THOSE familiar with the European railway industry will agree that gradual changes to decades-old rules are sparking its continuing metamorphosis. However, of all the topics currently dealt with by the sector, maintenance probably ranks highest on politicians and executives' agendas. But why has maintenance emerged as such a top priority?
There are three main reasons. First, maintenance impacts operational safety, with the tragic Viareggio, Italy, accident which took 32 lives in June 2009, and current investigations into possible faults with German high-speed trains' wheelsets, two cases in point.

Secondly, maintenance is increasingly the target of the European Union's (EU) deregulation efforts. Patiently but continuously, Brussels is establishing the laws needed for a more efficient railway market, focusing on transparency and competition. In particular it is paying close attention to the Entity in Charge of Maintenance (ECM), which is the name Eurocrats have given to the company responsible for the design and execution of maintenance, a role that has become more important under the EU Safety Directive.

And thirdly, maintenance services offer potential for very large and rewarding business opportunities. Until recently, maintenance was largely the task of national railways whose liabilities were backed by sovereign states. The likes of German Rail (DB), Spain's national train operator Renfe, French National Railways (SNCF) and Trenitalia had for years decided what to do with their vehicles and were responsible for the safety of their maintenance processes.

A radical change in the legal frameworks though will soon allow third parties to assume this role but potentially with a wider scope. Unlike a national operator, an ECM will be able to operate across the 27 EU member states and will have much greater scope to tap a market, which according to a 2007 study, has an estimated value of €18 billion.

Already we are seeing a shift towards sourced maintenance. While national operators scramble to keep as much as they can of what used to be a protected field, train and component manufacturers are now offering their services as an alternative.

They insist that their engineering skills, productivity, and extensive industry experience are what operators should be looking for in a maintenance contractor. For instance, NTV, the new open-access operator of high-speed trains in Italy, has agreed on a long-term contract with Alstom, the supplier of its train fleet, while Bombardier has signed an agreement in Spain for Renfe's AVE high-speed trains. For components, GHH-Valdunes last month opened its first European wheelset maintenance centre in France.

In our opinion, this evolution is the right direction to be heading. However, we believe that some safeguards must be implemented to avoid risks and to retain the safety of railway operations. It is much wiser to leave maintenance activities to experts who have the experience to perform such tasks or because they have engineered the systems.
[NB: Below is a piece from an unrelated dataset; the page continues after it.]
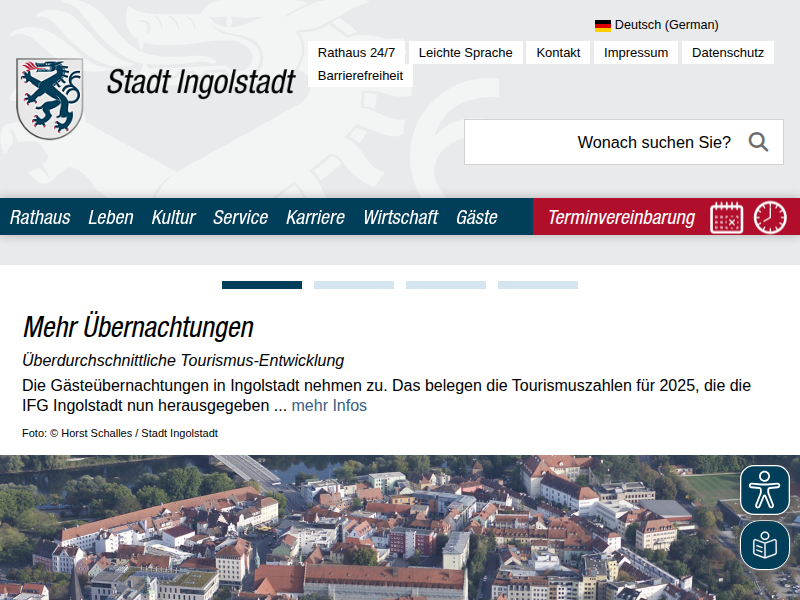Expand the Wirtschaft menu item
The European Railway Alliance, which recommends a mechanism of certification for ECMs, is already a subscriber to this view and in the legal text for the Certification of ECM, currently being drafted, it proposes a list of maintenance processes and tasks against which any ECM will have to be certified. Some aspects still need to be refined, but the document clearly emphasises at least a minimal level of management expertise. It's a good step.

Let's, however, dig into the details of the relationship between the ECM and the operator.
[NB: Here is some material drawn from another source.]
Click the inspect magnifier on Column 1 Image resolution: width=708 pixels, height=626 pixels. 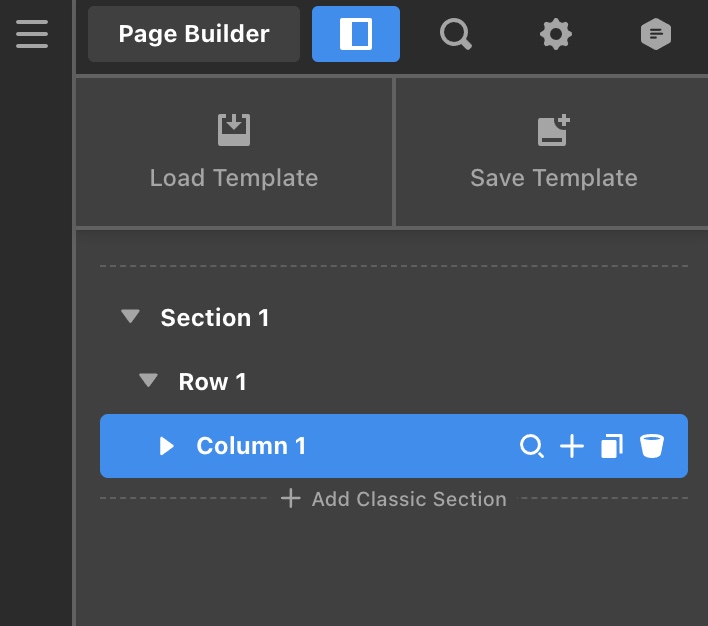click(532, 446)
When a third party contractually commits to provide maintenance for an operator, it endorses, on behalf of its customer, the operational responsibilities of maintenance. But that's only one part of the ECM's role.

Beyond the aspects of fleet management, which guarantees that the right vehicle is brought to a capable maintenance shop at the right time - a challenge in itself - the liabilities linked to maintenance must also be managed. What if a vehicle is not maintained at the right time? What if the maintenance is not performed correctly? Does it really fall under the clauses of a contractual agreement only? We therefore believe that a mandated technical maintenance level should be introduced.
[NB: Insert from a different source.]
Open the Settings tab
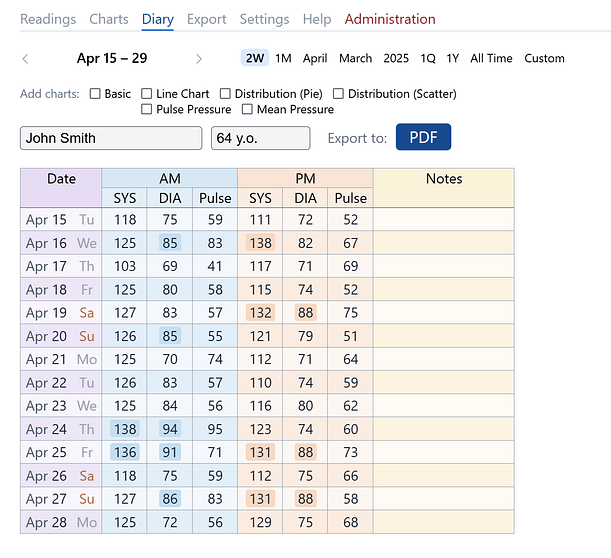The image size is (611, 558). (264, 19)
An ISO 9000 type of certification, focusing on system management is, however, not sufficient because safety is too much of a concern. There must instead be an established set of technical requirements such as overhaul frequencies and minimum maintenance operations for components identified as critical for safety. These requirements can be agreed either at the industry level or legally imposed by the regulator, but it is clear to us that the absence of any binding requirements would be hazardous. Furthermore, a European-wide platform to report incidents and collect feedback is essential. This would feed a virtuous loop of improvements to maintenance design, and, hopefully, components and systems.

New players entering into maintenance service will contribute their knowledge and efficiency for the benefit of all. If the step of opening maintenance markets to competition is bundled with a mandatory minimum level of technical skills, we believe railways will remain the safest way to move people and goods.